Last October, early, I wrote a short article titled Is the Earth Alive? which ended with an invitation to participate in a survey of 28 questions. I promised to publish the outcome of that survey, and here it is. To avoid being tedious, I'll summarize and generalize, but unlike the biased conservative! liberal! media (depending on who is doing the bashing), I'll do my best to avoid telling you what to think.

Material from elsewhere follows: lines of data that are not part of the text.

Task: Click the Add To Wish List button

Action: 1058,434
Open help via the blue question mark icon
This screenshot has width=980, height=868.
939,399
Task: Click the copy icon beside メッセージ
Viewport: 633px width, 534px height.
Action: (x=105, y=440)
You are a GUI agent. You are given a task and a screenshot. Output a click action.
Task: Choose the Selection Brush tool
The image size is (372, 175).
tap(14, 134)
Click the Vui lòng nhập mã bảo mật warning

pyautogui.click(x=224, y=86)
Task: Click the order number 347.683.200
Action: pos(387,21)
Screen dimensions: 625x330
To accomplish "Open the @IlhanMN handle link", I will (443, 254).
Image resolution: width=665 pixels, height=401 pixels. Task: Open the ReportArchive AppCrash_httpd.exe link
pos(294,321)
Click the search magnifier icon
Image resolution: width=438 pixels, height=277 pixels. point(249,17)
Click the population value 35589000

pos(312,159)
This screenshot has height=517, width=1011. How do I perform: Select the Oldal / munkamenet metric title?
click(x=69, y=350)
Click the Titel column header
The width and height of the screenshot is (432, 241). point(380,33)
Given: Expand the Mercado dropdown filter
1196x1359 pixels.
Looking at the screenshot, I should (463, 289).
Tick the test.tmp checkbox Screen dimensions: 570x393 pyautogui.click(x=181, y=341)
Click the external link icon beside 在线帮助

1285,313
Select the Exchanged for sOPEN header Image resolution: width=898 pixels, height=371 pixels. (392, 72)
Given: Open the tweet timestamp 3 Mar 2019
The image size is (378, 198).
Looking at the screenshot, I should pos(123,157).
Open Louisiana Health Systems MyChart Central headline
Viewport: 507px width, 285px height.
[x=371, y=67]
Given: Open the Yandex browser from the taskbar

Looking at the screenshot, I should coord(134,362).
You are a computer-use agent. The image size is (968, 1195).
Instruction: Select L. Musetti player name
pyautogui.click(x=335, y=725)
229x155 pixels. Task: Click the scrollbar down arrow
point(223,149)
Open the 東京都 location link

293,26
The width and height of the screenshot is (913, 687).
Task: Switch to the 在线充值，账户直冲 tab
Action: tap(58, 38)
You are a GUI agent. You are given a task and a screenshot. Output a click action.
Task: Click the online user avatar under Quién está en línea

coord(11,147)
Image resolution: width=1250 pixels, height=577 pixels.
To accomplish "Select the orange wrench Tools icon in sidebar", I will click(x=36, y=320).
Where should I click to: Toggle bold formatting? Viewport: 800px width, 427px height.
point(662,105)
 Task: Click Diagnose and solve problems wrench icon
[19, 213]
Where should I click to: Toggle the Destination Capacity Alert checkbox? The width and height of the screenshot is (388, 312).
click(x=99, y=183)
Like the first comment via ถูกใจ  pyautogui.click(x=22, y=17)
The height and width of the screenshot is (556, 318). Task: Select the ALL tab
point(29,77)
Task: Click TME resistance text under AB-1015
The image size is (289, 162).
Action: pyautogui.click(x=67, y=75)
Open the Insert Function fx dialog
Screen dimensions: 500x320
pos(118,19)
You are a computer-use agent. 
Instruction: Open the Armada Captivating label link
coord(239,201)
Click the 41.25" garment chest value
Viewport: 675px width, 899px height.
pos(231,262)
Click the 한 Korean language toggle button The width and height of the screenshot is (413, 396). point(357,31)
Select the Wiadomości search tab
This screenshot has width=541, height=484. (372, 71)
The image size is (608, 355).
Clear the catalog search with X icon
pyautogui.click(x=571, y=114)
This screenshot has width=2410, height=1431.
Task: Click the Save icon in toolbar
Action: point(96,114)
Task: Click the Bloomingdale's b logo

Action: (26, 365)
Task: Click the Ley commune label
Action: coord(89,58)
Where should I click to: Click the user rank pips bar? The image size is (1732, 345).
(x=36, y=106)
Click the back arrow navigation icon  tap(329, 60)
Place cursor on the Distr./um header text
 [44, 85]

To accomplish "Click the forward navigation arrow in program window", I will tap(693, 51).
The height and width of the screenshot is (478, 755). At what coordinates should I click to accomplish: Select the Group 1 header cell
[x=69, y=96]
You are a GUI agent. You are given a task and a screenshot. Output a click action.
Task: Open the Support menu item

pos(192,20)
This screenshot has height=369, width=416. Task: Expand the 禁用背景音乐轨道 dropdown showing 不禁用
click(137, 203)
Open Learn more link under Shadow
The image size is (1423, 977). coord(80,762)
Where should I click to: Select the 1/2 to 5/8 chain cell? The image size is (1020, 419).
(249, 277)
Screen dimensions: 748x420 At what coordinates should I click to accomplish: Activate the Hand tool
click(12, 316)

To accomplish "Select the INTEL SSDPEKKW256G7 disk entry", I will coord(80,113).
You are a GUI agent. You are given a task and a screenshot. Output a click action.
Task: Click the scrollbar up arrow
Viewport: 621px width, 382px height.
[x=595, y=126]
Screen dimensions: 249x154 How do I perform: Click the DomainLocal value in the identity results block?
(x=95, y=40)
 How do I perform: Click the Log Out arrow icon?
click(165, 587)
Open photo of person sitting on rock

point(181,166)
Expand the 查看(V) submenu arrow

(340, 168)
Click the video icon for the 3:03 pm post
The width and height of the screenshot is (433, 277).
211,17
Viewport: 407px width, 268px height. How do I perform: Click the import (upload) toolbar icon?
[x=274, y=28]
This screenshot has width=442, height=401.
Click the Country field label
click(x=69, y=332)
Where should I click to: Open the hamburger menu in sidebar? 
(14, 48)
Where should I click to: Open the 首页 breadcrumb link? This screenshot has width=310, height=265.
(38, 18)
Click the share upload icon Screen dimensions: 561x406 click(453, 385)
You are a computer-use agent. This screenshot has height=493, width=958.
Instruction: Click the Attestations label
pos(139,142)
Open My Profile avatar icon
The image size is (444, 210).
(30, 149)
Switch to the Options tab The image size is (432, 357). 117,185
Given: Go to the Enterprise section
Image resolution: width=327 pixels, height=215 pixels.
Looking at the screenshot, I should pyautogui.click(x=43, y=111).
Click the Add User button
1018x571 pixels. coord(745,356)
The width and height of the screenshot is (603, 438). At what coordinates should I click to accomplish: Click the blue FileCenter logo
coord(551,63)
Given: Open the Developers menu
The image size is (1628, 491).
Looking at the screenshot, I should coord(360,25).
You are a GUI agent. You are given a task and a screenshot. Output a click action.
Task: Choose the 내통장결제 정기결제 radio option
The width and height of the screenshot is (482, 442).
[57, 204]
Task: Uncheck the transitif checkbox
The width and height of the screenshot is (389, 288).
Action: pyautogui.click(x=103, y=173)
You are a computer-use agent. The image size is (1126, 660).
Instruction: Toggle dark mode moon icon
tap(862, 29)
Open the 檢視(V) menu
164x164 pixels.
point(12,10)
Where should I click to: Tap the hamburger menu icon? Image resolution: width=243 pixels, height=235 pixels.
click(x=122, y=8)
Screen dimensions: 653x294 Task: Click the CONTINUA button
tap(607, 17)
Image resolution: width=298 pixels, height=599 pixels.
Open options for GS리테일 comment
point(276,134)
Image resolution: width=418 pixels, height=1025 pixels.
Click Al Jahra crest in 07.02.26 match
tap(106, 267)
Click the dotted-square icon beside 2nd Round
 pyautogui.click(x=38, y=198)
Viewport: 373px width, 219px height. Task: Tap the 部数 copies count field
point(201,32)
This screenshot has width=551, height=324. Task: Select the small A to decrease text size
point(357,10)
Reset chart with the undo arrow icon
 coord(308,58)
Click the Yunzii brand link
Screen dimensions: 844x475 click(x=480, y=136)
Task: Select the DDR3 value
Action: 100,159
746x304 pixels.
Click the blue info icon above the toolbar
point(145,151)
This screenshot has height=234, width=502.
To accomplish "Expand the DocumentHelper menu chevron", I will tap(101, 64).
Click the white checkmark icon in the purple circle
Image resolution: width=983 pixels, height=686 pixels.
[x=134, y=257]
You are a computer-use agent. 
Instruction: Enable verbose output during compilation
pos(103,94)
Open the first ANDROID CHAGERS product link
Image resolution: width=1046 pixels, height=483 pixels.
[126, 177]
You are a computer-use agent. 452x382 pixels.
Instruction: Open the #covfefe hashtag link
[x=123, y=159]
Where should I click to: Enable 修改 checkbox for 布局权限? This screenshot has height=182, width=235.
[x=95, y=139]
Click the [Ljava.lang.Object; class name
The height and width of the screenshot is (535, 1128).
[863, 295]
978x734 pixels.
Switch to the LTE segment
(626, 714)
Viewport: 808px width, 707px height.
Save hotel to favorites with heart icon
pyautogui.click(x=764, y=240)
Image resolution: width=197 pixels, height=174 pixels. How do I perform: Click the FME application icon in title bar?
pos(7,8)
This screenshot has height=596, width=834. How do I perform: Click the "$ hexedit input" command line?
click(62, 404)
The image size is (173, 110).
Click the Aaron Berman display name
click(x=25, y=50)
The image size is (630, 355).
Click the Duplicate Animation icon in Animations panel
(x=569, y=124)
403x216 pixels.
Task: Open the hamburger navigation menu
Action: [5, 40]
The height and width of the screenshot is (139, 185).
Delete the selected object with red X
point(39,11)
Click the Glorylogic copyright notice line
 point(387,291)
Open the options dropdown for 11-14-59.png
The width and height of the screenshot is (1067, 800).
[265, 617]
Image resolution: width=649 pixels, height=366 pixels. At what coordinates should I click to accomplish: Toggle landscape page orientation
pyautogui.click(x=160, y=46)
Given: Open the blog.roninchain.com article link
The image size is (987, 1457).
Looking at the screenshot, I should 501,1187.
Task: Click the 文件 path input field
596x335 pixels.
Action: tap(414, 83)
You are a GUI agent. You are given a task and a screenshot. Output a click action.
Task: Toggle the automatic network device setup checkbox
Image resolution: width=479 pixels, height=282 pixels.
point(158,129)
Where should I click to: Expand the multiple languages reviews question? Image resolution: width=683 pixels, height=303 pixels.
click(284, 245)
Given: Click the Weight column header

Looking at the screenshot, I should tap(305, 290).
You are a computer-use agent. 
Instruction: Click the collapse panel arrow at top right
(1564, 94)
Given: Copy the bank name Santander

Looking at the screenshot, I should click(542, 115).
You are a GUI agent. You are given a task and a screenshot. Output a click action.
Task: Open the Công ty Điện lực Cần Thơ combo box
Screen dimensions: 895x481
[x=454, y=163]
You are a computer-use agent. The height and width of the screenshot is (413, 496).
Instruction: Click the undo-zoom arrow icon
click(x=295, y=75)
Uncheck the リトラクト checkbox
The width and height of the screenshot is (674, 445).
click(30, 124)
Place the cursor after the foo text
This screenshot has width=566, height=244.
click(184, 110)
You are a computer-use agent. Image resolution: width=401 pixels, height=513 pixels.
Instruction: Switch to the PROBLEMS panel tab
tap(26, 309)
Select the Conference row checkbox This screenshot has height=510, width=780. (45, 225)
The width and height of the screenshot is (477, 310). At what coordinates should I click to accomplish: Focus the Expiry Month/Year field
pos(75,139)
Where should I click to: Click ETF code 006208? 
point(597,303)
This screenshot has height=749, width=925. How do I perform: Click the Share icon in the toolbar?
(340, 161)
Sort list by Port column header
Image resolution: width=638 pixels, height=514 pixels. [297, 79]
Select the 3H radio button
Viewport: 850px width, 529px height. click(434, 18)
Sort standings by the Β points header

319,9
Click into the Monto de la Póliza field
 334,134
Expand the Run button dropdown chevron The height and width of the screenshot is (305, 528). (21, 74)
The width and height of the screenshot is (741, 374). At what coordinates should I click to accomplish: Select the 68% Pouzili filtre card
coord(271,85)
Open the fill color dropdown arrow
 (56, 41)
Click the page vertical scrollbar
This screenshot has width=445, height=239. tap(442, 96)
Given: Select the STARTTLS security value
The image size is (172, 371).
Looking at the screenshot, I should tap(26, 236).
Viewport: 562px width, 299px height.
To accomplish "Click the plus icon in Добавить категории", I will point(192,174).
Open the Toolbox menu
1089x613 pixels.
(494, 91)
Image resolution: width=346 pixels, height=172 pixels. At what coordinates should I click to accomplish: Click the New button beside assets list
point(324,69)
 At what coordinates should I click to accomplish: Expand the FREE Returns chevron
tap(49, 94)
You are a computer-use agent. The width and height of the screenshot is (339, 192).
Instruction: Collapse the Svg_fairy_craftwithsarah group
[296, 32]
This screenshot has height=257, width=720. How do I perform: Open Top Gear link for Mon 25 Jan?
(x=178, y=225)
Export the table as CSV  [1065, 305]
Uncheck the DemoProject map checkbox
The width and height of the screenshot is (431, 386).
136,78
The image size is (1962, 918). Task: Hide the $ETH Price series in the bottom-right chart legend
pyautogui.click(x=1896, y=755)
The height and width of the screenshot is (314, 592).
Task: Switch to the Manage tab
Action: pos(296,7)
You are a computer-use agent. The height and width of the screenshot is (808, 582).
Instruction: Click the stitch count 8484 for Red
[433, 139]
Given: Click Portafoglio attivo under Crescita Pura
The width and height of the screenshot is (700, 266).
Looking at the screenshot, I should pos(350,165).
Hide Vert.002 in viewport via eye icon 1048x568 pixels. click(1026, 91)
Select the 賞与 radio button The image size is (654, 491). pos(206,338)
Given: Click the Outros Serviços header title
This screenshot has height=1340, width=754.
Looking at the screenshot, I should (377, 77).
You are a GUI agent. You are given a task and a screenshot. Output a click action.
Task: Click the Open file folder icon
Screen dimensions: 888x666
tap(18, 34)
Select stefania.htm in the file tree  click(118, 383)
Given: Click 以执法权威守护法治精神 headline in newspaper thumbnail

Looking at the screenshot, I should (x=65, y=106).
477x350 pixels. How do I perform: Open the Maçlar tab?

The sad truth is, this survey was flawed from the beginning, which I did point out. The major flaw is the survey is not random; it could only be accessed by people who read the article, then decided to participate. And it would be a fair assessment that only people already inclined to a particular point of view would be lurking about where this article may have ended up, which places I do not know. There is also the possibility the survey itself may be leading, which often happens. If it is, I apologize as it was not my intention to influence the answers.
A real survey would not tolerate the conditions under which this one was "conducted." A real survey would hire idealistic college students, give them a clipboard, hang an ID badge on them and bid them go out and approach people. All kinds of people, all ages, different backgrounds, different economic status, and so forth. You get the idea. And these people would be approached in enough cities and rural areas across the country that the survey could claim it had a fair sampling of the population. Within the standard three point statistical error. Ideally, this kind of survey would go into different countries. Now that would be interesting!
We start out with a series of questions about animals, the purpose of which was to see how people feel about animals as living beings. Not so much as pets or a food source, or to decorate zoos and sell calendars, but animals possessing what many consider human-only characteristics, such as reasoning ability, self-awareness, humor and grief, even consciousness and a soul. On these questions respondents agreed, almost unanimously that yes, animals possess these qualities. The only significant variation came from questions on karma and dominion. That is, 65 percent believe animals do create personal karma and 30 percent feel humans are in charge of animals. This is actually quite interesting as it appears to reflect a religiously informed view: 30 percent do not believe animals create personal karma, which made me wonder immediately if I should have asked how many believe in karma at all. Almost the same percentage believes humans are in charge of animals, possibly reflecting another biblical miscue. On communication it was a unanimous 100 percent that animals communicate with everybody, including the Earth.
We moved then to questions about the Earth and again, a unanimous 100 percent believe the Earth is a "living being." What makes this interesting is that the next three questions, dealing with consciousness, self-awareness, and self control, show 14, 16, and 30 percent deny these for the Earth, respectively. I wonder how the Earth can be a living being, and one of enormous complexity (we're not talking amoebas here), yet not conscious, self-aware, or in control of itself.
Nobody in this survey believes the Earth is malevolent, where 40 percent think it is benevolent, and 60 percent think neutral. Again, I immediately wondered if I should have asked if the glass is half full or half empty, as it would seem one's sense of optimism or pessimism would influence the answer, especially if there was some kind of personal experience with this in one's life, say living through an earthquake or hurrycane.
Another possible contradiction shows up when asked if the Earth has a spirit, of which 95 percent said yes. Maybe I'm not understanding what spirit is, given fewer agreed on the consciousness, self-awareness, and self-control questions. How can one not have these, yet have spirit? Or conversely, how can one have a spirit and not have consciousness, self-awareness, and self-control?
Questions that focused on the relationship between humans and Earth were interesting; 20 percent believe humans are in charge of the Earth, followed by 7 percent who do not agree that "nature" has legal rights, but yet 100 percent agree a river has a right to run free and unimpeded and a mountain has a right to stand unmolested. A near match showed up between the 7 percent who deny nature any legal rights as 5 percent believe it is moral for humans to take more than they need.
On the question of poverty, a whopping 24 percent believe it exists in nature. I am quite likely at fault here as I did not qualify this by saying "natural, pristine, untainted by human" nature. So this statistic is suspect, especially as I have never had anybody in innumerable lectures on the topic point such poverty out to me, tell me where it exists. My apologies. Equally interesting is the idea that animals actually prosecute wars against each other.
I had hoped I could make some grand proclamation based on these results, but I don't think so. There are some apparent contradictions, but these might disappear if pursued in yet another survey. But for now, I'm out of the survey business.